Trust the borrow checker here. If you need ownership, your design might be wrong. OnceLock is for sharing references, not for transferring ownership. If you need to reset the value or take it out, OnceLock is not the right tool. Use a Mutex<Option<T>> instead, though you lose the one-time guarantee.

Decision: Once vs OnceLock vs LazyLock

Use OnceLock when you need to initialize a value once and share a reference to it across threads. Use OnceLock when you want thread-safe lazy initialization without writing unsafe code. Use OnceLock when you need to control the initialization timing manually, such as when the value depends on runtime arguments or external state.

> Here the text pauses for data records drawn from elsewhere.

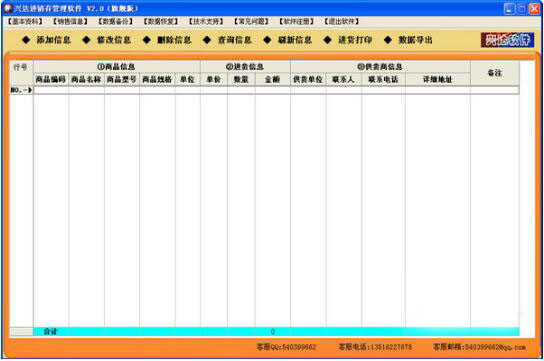Click 删除信息 to delete the entry
This screenshot has height=361, width=544.
pyautogui.click(x=167, y=40)
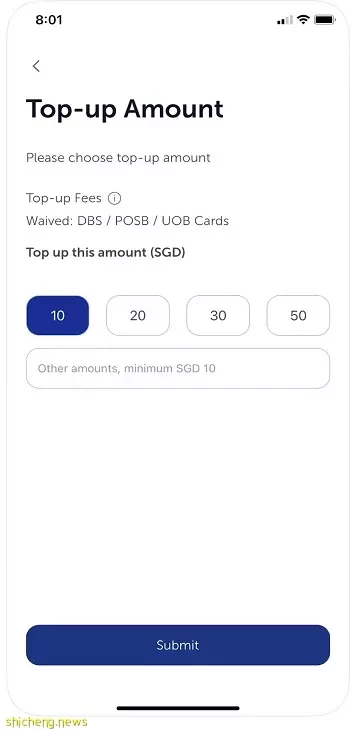Click the Top up this amount (SGD) label
Viewport: 360px width, 730px height.
(106, 252)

Use Once when you only need to run a side effect once and do not need to store a value. Use Once when you are building a safe abstraction that manages its own internal state via unsafe, and you need to guarantee a setup routine runs exactly once. Reach for Once only when OnceLock cannot express your requirements.

Use LazyLock when you want the compiler to handle the OnceLock boilerplate for you. LazyLock is a macro-like type that initializes a value at first access with minimal syntax. Use LazyLock when the initialization is simple and does not depend on runtime arguments. Use LazyLock when you prefer concise code over explicit control.

Counter-intuitive but true: OnceLock is often faster than LazyLock in hot paths because get_or_init has a highly optimized fast path that checks the atomic state without any function call overhead. LazyLock adds a tiny layer of indirection. In practice, the difference is negligible, but OnceLock gives you more control.

Don't fight the compiler here. Reach for OnceLock for one-time initialization. It is safe, fast, and standard. If you find yourself writing unsafe to store a value in a Once, switch to OnceLock. If you find yourself writing a Mutex<Option<T>> just to initialize once, switch to OnceLock. The tool exists to solve this problem. Use it.